No schadenfreude in the Pats' loss: They should've lost in February

New England Patriots quarterback Tom Brady watches play from the sideline during the first half of an NFL football game against the Kansas City Chiefs, Thursday, Sept. 7, 2017, in Foxborough, Mass. (AP Photo/Michael Dwyer)

Credit: Mark Bradley

Credit: Mark Bradley

New England Patriots quarterback Tom Brady watches play from the sideline during the first half of an NFL football game against the Kansas City Chiefs, Thursday, Sept. 7, 2017, in Foxborough, Mass. (AP Photo/Michael Dwyer)

Seven writers for MMQB, SI.com's pro football offshoot, made their Super Bowl picks this week . Five picked New England to return to the Super Bowl. Two picked the Patriots to repeat as champs. Two, it should be noted, tapped the Falcons to win a second consecutive NFC title, and only Jacob Feldman picked them to win this time. (Jenny Vrentas has them missing the playoffs; Peter King has them making it as a No. 6 seed.)

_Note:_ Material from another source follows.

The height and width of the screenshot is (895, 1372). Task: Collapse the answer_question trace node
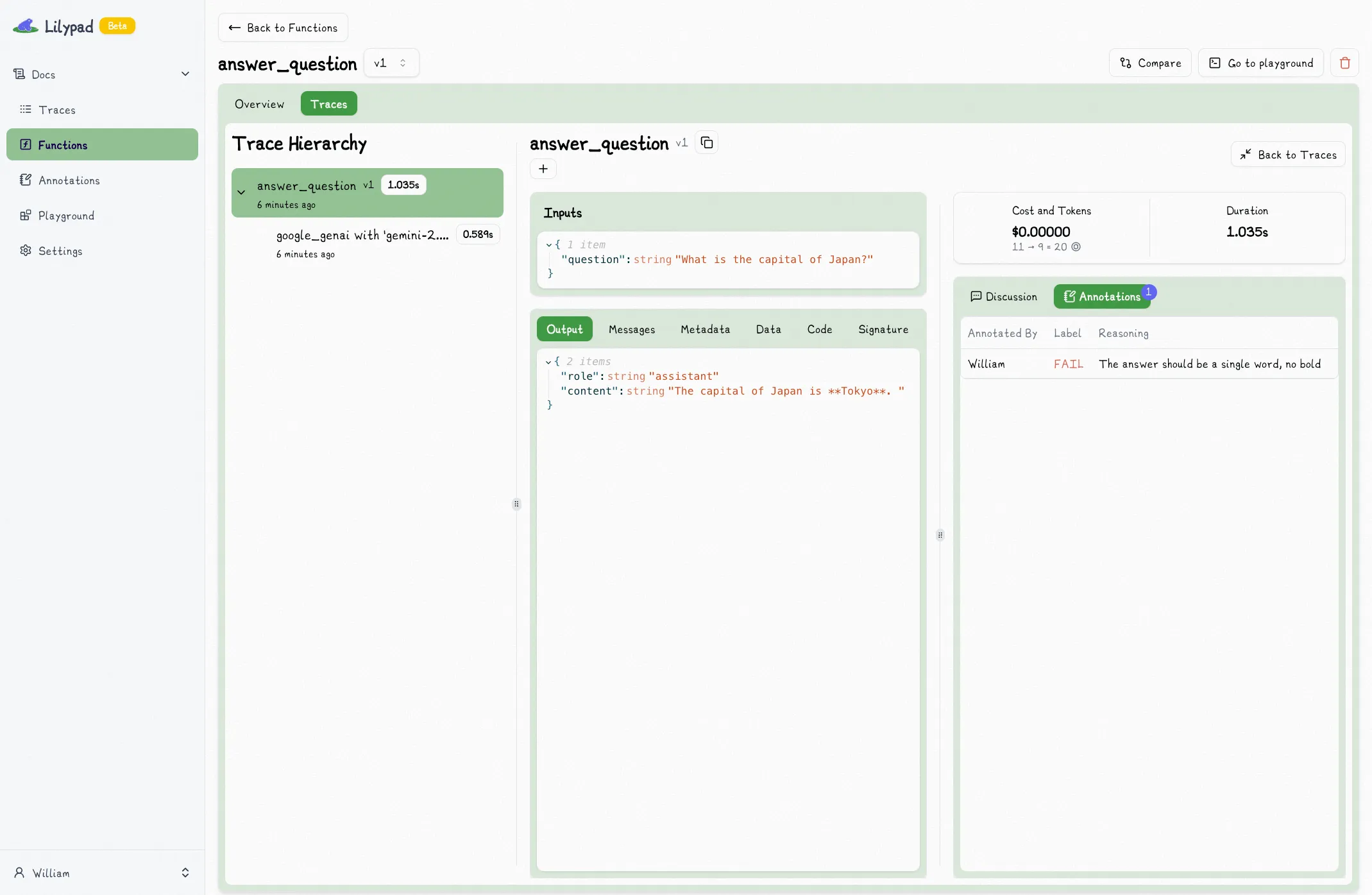tap(241, 191)
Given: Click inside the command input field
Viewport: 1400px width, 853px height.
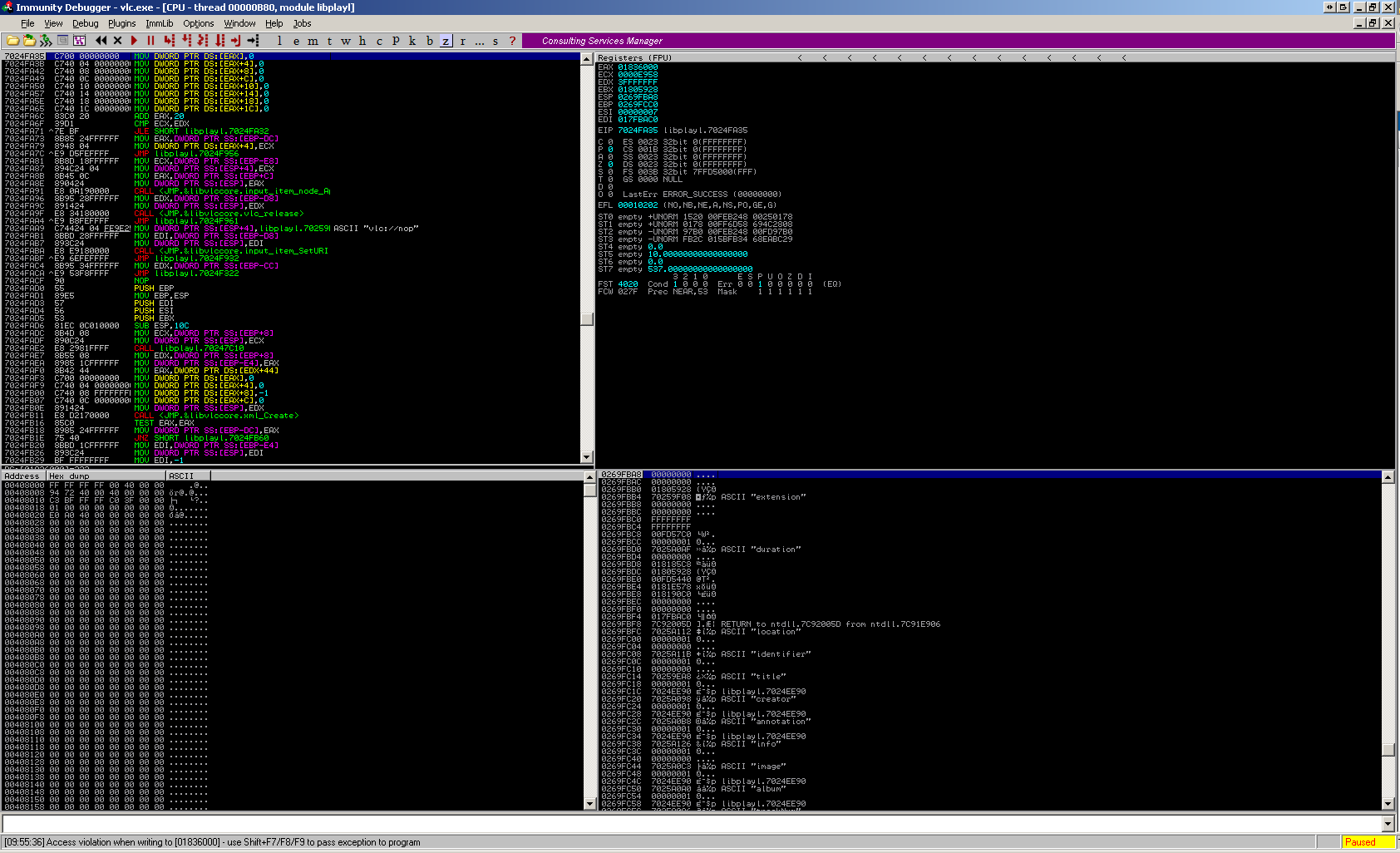Looking at the screenshot, I should click(x=690, y=824).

The point here isn't to tut-tut about picks. (I'm the guy who picked Florida State to win the national championship. I'm also the guy who picked Georgia Tech over Tennessee.) The point is that the Patriots weren't just seen as the NFL's best team coming into the season -- they were seen as the best by some distance. There was some talk, mostly on ESPN, that they might go undefeated. They won't. They're 0-1.

As much as we've hammed on the Falcons for blowing the Super Bowl, what many seem to have missed was that the Patriots were one play from being not just beaten but embarrassed. Had the Falcons stopped a fourth-and-2 when it was 28-3, they'd have won 42-10. The Falcons' sin wasn't just to blow the biggest lead in Super Bowl history but to lost a game they had, for 42-plus minutes, absolutely dominated.

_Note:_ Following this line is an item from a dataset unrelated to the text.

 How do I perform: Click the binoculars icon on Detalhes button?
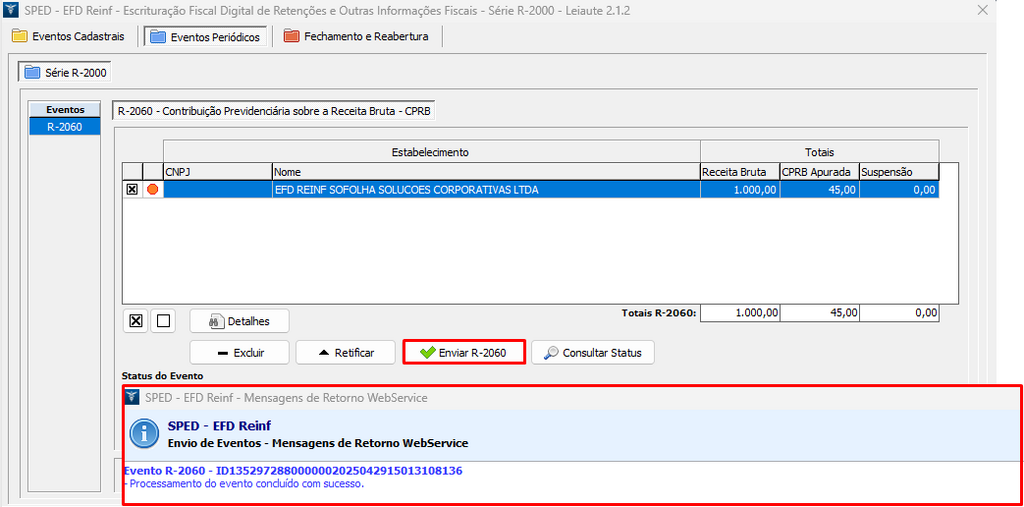point(215,321)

The Patriots opened their title defense against Kansas City and yielded, er, 42 points. Yes, they're without Julian Edelman, but Gronk is back, and Gronk has long been Tom Brady's go-to guy. Brady himself completed 16 of 36 passes in his first start after turning 40. Bill Belichick blamed the loss on "bad defense, bad coaching, bad playing, bad football."

Not to make too fine a point of it, but those Four Bads had been on display on Feb. 5 in NRG Stadium. The Falcons had overwhelmed Belichick's men, scoring on offense (with disdain) and even on defense (Robert Alford). The Patriots, as we know, have immortalized the epic comeback by engraving "28-3" in their championship rings and even flashed that partial score on the message board in Gillette Stadium on Thursday, but they wouldn't have come back from anything had the Falcons not let them.

The trouble with sports -- and sports writing, I concede -- is that we ascribe retroactive inevitability to something that wasn't anywhere near inevitable. The Patriots were not destined to win that Super Bowl. The Falcons had nearly run them out of town. When it was 28-3, Belichick and Brady weren't composing victory speeches. They were just trying to get a first down. They were not unbeatable that day. On the contrary, they were one play from being routed.

They weren't unbeatable then, and they're once-beaten already. Give them credit for completing that Super comeback once it got going, but it should never have gotten going. Any Falcons fan -- or player, or coach -- who took glee from seeing the Pats lose to K.C. should have a rethink. Seven months ago, the Falcons could have and should have done the exact same thing.